Joshua Liner Gallery is pleased to present No Work Today, the Gallery’s first solo exhibition with Dutch artist and designer Parra. Known for his minimalist, reductive visual vocabulary, Parra’s work possesses a magnetism and style that is unparalleled. The artist will present a new series of twelve works on canvas, ink drawings, and sculpture, with a reception taking place on Thursday, November 17, 2016.

Characterized by curvaceous line work and bold, complementary color palettes, Parra’s work in fine art over the past decade has evolved into an expression that is distinctly his. Evoking influences of Roy Lichtenstein and Tom Wesselmann in their bold, poppy graphics, Parra’s work is inspired by his everyday surroundings, popular culture, and his love of music. For each body of work, the thematic undertones to Parra’s art develop later in the creative process, with the formal compositions dictating the direction of each series. The artist elaborates, “I collect images in my head from what I see around me in the times I’m not painting, and then scribble them down with pencil… the theme plays a big part but I focus mainly on the composition, and that it will be a painting that is interesting to look at.” As the title of the exhibition suggests, the subject matter for No Work Today playfully explores simple leisurely pleasures from staying in bed and reading a book, to reclining poolside.

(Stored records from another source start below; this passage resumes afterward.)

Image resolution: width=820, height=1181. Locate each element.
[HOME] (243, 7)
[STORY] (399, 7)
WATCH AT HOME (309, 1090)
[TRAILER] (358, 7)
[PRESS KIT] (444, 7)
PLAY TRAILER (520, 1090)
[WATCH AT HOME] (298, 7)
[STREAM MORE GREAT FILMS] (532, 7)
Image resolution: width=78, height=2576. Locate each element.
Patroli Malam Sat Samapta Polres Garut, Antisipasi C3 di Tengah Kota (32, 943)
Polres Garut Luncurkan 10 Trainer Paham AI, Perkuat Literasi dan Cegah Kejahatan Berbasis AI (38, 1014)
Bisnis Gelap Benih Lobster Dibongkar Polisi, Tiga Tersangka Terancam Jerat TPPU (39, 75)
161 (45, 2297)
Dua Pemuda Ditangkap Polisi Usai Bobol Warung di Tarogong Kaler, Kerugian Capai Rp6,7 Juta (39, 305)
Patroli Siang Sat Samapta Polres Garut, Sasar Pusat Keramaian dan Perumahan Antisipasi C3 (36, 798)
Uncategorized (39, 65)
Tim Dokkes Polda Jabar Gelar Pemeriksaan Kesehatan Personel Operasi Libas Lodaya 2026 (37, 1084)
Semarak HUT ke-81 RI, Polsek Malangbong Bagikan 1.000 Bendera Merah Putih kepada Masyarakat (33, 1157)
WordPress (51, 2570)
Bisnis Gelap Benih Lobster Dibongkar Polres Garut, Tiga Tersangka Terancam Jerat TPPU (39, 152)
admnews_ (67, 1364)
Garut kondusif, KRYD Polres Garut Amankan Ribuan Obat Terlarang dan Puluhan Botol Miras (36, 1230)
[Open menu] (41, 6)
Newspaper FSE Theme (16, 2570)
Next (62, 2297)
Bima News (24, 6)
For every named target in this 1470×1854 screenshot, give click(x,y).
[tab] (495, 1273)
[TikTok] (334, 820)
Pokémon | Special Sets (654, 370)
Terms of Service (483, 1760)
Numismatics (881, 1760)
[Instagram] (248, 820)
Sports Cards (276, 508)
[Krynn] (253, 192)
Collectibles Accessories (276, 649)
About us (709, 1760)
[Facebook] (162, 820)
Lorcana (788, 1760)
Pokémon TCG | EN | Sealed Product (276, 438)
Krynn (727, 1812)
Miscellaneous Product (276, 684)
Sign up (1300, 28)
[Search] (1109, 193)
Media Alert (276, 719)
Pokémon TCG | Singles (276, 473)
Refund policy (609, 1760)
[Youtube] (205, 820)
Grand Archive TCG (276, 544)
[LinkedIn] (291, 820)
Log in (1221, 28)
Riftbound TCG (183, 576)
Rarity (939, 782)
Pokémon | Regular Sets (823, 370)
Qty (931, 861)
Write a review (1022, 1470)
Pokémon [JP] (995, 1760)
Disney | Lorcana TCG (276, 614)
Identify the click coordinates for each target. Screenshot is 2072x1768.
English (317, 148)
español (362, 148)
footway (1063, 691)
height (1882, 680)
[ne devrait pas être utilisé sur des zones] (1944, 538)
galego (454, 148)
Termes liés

In contrast to earlier work from Parra, these new works elaborate on a shift in style for the artist, whose work became recognizable for its hybridized characters with bird-like features. The work produced over the past year completely eliminates the figures’ faces, focusing further on the voluptuous formal language of the female nude. The titular work from the show—No Work Today—evokes the sensual eroticism of a Wesselmann nude reclining on a bed, reduced to its simplest forms via the artist’s careful rendering of shapes in complementary color palettes of cerulean, crimson and white hues. Other works such as The Floods, explore this reduction of forms further. Pushing toward abstraction, their flat, solid shapes hint at the suggestion of a figure, the limbs and head fitting together like a jigsaw puzzle. This seductive exploration of curved forms extends beyond the canvas to life-size sculpture in Sleeping Lady.

Born in Maastricht, the Netherlands in 1976, Parra has mounted successful international exhibitions including a 2015 retrospective exhibition at Rotterdam’s Kunsthal, and a commissioned 60-foot mural at the San Francisco Museum of Modern Art in 2012. In 2011, the artist won the prestigious D&AD silver pencil award for illustration and a Dutch Design Award for Best Illustration in 2010. More recently, Parra’s work was exhibited in Takashi Murakami and Juxtapoz Magazine’s collaborative exhibition Juxtapoz x Superflat, continuing Murakami’s vision of amalgamating contemporary art and various subcultures exhibited alongside each other. The exhibition will continue its journey this year to Vancouver Art Gallery, Canada. Selected solo exhibitions include I Can’t Look at Your Face Anymore at Ruttkowski68, Cologne, Germany (2016), Salut at Alice Gallery, Brussels, Belgium (2015), Same Old Song at HVW8 Gallery, Los Angeles, CA (2014), and Il Senso di Colpa at Galleria Patricia Armocida, Milan, Italy (2013). Group exhibitions include Summer Mixer at Joshua Liner Gallery, New York, NY (2016), UN/LIMITED, A Poster Project at Musée des Beaux-Arts, Le Locle, Switzerland (2013), Animate Everything at Protein Gallery, London, United Kingdom (2011), and Go Font Yourself at Peer Gallery, Sydney, Australia (2010).